WORK TASK ->
Can you write the next part of the article on CAR T-cell therapy side effects, starting after its final paragraph?

With More Experience, CAR T-cell Therapies Come Into Better Focus

The FDA approved the first chimeric antigen receptor (CAR) T-cell therapy in August 2017, with 5 additional therapies approved in the years since.¹ The approvals of these CAR T-cell therapies have changed the treatment landscape for several hematologic malignancies, including diffuse large B-cell lymphoma, acute lymphoblastic leukemia, and multiple myeloma.

However, this game-changing treatment is not without adverse effects, according to Kai Rejeski, MD, of the Memorial Sloan Kettering Cancer Center.

“This is a therapy that is a living drug,” Dr. Rejeski said. “There are interactions between the host and the genetically modified T cells that persist for months and years after the infusion.”

Although each of the approved therapies—axicabtagene ciloleucel, brexucabtagene autoleucel, lisocabtagene maraleucel, idecabtagene vicleucel, ciltacabtagene autoleucel, obecabtagene autoleucel—has a slightly unique safety profile, many of the short-term and long-term effects of CAR T-cell therapy overlap.

Blood Cancers Today recently spoke with several physicians familiar with CAR T-cell therapy–related toxicities about identifying and managing these risks.

CRS, ICANS, Cytopenias

When CAR T-cell therapies were first studied and approved, the most significant and concerning toxicities were cytokine release syndrome (CRS) and immune effector cell–associated neurotoxicity syndromes (ICANS).

CRS and ICANS are estimated to occur in at least half of patients with hematologic malignancies who undergo CAR T-cell therapy,^2,3 although not all cases are severe, and rates can vary with specific therapies.

According to Tania Jain, MBBS, director of the Immune Effector Cell Therapy Program at Johns Hopkins University, rates of CRS and ICANS have not necessarily changed in the years since these therapies were first approved, but clinicians’ comfort level with managing these toxicities has.

“When we were initially studying CAR T, it was unclear whether or when we could use [mitigation strategies like] steroids or tocilizumab, and if they would affect the efficacy of the CAR or not,” Dr. T. Jain said. “We have since learned more and know that we don’t have to wait for these to progress to grade 3 or beyond before treating.”

Dr. Rejeski agreed, “We still observe these side effects, but the rate of high-grade CRS has diminished over time. We proactively, or in some cases prophylactically, treat for these.”

DATASET EXCERPTS ->
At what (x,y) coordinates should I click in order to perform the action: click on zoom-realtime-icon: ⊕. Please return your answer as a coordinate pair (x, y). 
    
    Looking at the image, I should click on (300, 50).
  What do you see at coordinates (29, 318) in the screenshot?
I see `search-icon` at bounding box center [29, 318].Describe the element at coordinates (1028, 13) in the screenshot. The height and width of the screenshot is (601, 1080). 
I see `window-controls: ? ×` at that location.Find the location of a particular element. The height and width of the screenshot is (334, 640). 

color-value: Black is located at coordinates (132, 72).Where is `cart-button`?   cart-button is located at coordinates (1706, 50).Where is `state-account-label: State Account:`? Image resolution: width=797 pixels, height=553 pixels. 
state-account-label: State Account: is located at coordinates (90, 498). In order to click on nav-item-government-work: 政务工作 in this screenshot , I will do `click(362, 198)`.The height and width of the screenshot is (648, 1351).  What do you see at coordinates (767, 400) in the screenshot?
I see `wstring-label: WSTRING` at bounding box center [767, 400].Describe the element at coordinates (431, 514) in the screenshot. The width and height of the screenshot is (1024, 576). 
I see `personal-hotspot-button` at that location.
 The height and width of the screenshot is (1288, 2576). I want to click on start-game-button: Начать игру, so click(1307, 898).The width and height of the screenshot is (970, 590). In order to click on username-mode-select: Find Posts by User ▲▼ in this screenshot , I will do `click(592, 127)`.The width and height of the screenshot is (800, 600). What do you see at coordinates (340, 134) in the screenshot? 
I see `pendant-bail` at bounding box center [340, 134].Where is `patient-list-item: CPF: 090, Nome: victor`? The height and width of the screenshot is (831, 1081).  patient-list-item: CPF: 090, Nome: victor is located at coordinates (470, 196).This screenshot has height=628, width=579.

REPLY ->
Although there has been some connection between CRS and the efficacy of CAR T-cell therapy, one recent study found that development of CRS does not affect survival or response in lymphoma-directed therapies.⁴

“When we started out 7 or 8 years ago, we worried that CRS was necessary for the efficacy of CAR T cells, but the pendulum seems to have swung in the other direction,” said Michael Jain, MD, PhD, ICE-T medical director in the Moffitt Cancer Center Department of Blood and Marrow Transplant and Cellular Immunotherapy. “In tumor models and in mice, there are studies that indicate we may be able to uncouple CRS from efficacy of CAR T cells and envision a world without CRS in the future.”

As clinicians have gained a better understanding of CRS and ICANS, they have also identified consequential toxicities related to cytopenias and other hematologic complications.

“Initially, these were attributed to the lymphodepleting chemotherapy given before CAR-T, but we are observing that cytopenias can persist longer than would be expected with lymphodepleting chemotherapy,” Dr. Rejeski said.

These prolonged cytopenias are a concern, he said. With increased insight, clinicians have learned that patients typically have a rapid recovery of neutrophils after lymphodepletion, an intermittent or biphasic pattern of recovery, or an aplastic pattern, Dr. Rejeski said.

“It is patients who have counts drop after lymphodepletion and never recover that are at particularly high risk for infectious complications,” he said.

Infection Risk

Many patients who undergo CAR T-cell therapy are at risk for early and late infectious complications. The magnitude of the risk became more clear last year after Dr. Rejeski and colleagues published a meta-analysis of nonrelapse mortality after CAR T-cell therapy.⁵

The analysis looked at 7,604 patients from 18 clinical trials and 28 real-world studies of CAR T-cell therapy for lymphoma and multiple myeloma. Of the nonrelapse deaths reported, more than half (50.9%) were attributed to infections. In comparison, CRS, ICANS, and hemophagocytic lymphohistiocytosis were responsible for 11.5% of nonrelapse mortality.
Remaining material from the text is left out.